### УКАЗАНИЕ A
Извлеките из интервью о запасах углеводородов Прикамья фрагмент между словами «BUSINESS GUIDE: В» и «пермских недр сейчас?» включительно.

### ОТРЫВОК ТЕКСТА
********************

Андрей Белоконь: «углеводородный потенциал Прикамья наполовину исчерпан»
Одиннадцать наиболее крупных месторождений Пермского края выработаны на 60%, большая часть запасов находится в распределенном фонде, новые территории — пока «чистый лист» с непредсказуемым результатом. О перспективах добычи углеводородов в регионе и тенденциях рынка недропользования рассказал заместитель начальника департамента по недропользованию по Приволжскому федеральному округу Федерального агентства по недропользованию (Приволжскнедра) Андрей Белоконь.
BUSINESS GUIDE: В последний раз BUSINESS GUIDE записывал с вами интервью в 2010 году, и тогда речь шла о том, что запасов нефти в Пермском крае осталось на 40–50 лет. Изменилась ли ситуация? Как вы оцениваете запасы пермских недр сейчас?

********************

### ЗАПИСИ ДЛЯ ЗАДАНИЯ
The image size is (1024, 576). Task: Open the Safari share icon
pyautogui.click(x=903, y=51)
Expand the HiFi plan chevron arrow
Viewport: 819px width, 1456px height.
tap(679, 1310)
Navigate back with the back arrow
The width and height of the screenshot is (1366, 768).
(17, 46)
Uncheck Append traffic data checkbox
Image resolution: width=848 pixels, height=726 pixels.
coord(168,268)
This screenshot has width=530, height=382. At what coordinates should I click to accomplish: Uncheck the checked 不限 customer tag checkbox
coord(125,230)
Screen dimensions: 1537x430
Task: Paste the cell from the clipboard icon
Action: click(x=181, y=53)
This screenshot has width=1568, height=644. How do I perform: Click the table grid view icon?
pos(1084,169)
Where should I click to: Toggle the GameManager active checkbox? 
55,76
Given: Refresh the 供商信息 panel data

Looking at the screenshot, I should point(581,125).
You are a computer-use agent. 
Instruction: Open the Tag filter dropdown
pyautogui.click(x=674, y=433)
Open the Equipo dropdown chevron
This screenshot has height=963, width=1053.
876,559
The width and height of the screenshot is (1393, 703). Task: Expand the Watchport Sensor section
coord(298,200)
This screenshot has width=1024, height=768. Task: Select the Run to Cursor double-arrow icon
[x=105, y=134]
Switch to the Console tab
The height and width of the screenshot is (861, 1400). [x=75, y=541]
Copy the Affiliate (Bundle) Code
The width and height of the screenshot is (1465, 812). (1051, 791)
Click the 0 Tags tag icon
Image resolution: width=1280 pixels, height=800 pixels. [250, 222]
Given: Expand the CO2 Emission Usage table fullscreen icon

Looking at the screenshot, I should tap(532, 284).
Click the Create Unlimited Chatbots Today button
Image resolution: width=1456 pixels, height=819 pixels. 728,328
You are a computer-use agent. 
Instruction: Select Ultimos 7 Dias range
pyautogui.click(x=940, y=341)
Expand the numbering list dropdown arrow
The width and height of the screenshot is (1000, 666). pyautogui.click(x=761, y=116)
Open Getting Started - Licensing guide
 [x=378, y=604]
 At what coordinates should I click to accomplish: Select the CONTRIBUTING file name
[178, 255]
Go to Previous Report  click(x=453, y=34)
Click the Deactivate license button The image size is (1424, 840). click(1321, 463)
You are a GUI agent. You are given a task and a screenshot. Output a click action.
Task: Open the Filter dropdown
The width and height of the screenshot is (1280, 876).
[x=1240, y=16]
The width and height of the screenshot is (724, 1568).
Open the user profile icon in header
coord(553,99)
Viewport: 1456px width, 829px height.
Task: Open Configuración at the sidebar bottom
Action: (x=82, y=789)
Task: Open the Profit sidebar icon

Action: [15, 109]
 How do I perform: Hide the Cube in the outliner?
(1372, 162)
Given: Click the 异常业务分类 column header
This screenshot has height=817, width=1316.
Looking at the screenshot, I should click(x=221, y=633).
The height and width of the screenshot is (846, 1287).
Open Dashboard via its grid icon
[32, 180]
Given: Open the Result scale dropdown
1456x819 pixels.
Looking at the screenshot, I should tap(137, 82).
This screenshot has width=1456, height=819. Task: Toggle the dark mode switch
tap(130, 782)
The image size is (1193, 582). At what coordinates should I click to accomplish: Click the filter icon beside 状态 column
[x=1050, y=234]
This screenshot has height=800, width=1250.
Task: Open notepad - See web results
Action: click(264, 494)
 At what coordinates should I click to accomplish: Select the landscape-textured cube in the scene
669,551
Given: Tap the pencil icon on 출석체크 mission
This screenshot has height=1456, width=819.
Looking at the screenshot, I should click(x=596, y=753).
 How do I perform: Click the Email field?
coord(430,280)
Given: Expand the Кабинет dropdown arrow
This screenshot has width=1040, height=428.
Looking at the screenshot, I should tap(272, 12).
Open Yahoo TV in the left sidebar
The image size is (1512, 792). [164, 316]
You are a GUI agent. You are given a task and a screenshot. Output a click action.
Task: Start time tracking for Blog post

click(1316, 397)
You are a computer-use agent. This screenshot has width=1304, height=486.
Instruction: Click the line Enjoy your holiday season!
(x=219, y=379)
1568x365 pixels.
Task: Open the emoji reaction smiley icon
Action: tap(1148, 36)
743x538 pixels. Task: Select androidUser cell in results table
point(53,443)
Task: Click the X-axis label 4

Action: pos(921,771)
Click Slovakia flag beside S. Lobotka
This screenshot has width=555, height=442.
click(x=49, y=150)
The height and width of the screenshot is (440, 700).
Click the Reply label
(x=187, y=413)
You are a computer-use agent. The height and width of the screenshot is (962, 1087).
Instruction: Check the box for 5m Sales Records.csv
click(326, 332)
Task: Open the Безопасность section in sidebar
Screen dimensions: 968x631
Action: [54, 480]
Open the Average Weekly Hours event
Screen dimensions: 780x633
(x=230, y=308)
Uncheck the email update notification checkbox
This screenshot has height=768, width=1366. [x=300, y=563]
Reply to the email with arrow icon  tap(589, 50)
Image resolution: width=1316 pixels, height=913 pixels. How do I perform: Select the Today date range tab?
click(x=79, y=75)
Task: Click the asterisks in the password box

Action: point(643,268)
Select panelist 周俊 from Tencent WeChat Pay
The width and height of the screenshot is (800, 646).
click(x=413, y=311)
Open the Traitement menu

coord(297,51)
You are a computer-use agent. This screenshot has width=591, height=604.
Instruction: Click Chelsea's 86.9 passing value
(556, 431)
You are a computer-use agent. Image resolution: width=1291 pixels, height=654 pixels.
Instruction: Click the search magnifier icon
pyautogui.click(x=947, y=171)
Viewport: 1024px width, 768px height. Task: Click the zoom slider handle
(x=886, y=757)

********************

### УКАЗАНИЕ B
Оформите записи между строками, содержащими «The width and height of the screenshot is (1393, 703).» и «pyautogui.click(x=940, y=341)», включительно, как CSV из двух столбцов «формулировка» и «ответ», по одной строке на каждую запись. Каждое значение поместите в отдельное поле в кавычках, а переносы строк замените пробелами.

### ПОЛНЫЙ ОТВЕТ A
BUSINESS GUIDE: В последний раз BUSINESS GUIDE записывал с вами интервью в 2010 году, и тогда речь шла о том, что запасов нефти в Пермском крае осталось на 40–50 лет. Изменилась ли ситуация? Как вы оцениваете запасы пермских недр сейчас?

### ПОЛНЫЙ ОТВЕТ B
формулировка,ответ
"The width and height of the screenshot is (1393, 703). Task: Expand the Watchport Sensor section","coord(298,200)"
"This screenshot has width=1024, height=768. Task: Select the Run to Cursor double-arrow icon","[x=105, y=134]"
"Switch to the Console tab","The height and width of the screenshot is (861, 1400). [x=75, y=541]"
"Copy the Affiliate (Bundle) Code","The width and height of the screenshot is (1465, 812). (1051, 791)"
"Click the 0 Tags tag icon","Image resolution: width=1280 pixels, height=800 pixels. [250, 222]"
"Given: Expand the CO2 Emission Usage table fullscreen icon","Looking at the screenshot, I should tap(532, 284)."
"Click the Create Unlimited Chatbots Today button","Image resolution: width=1456 pixels, height=819 pixels. 728,328"
"You are a computer-use agent. Instruction: Select Ultimos 7 Dias range","pyautogui.click(x=940, y=341)"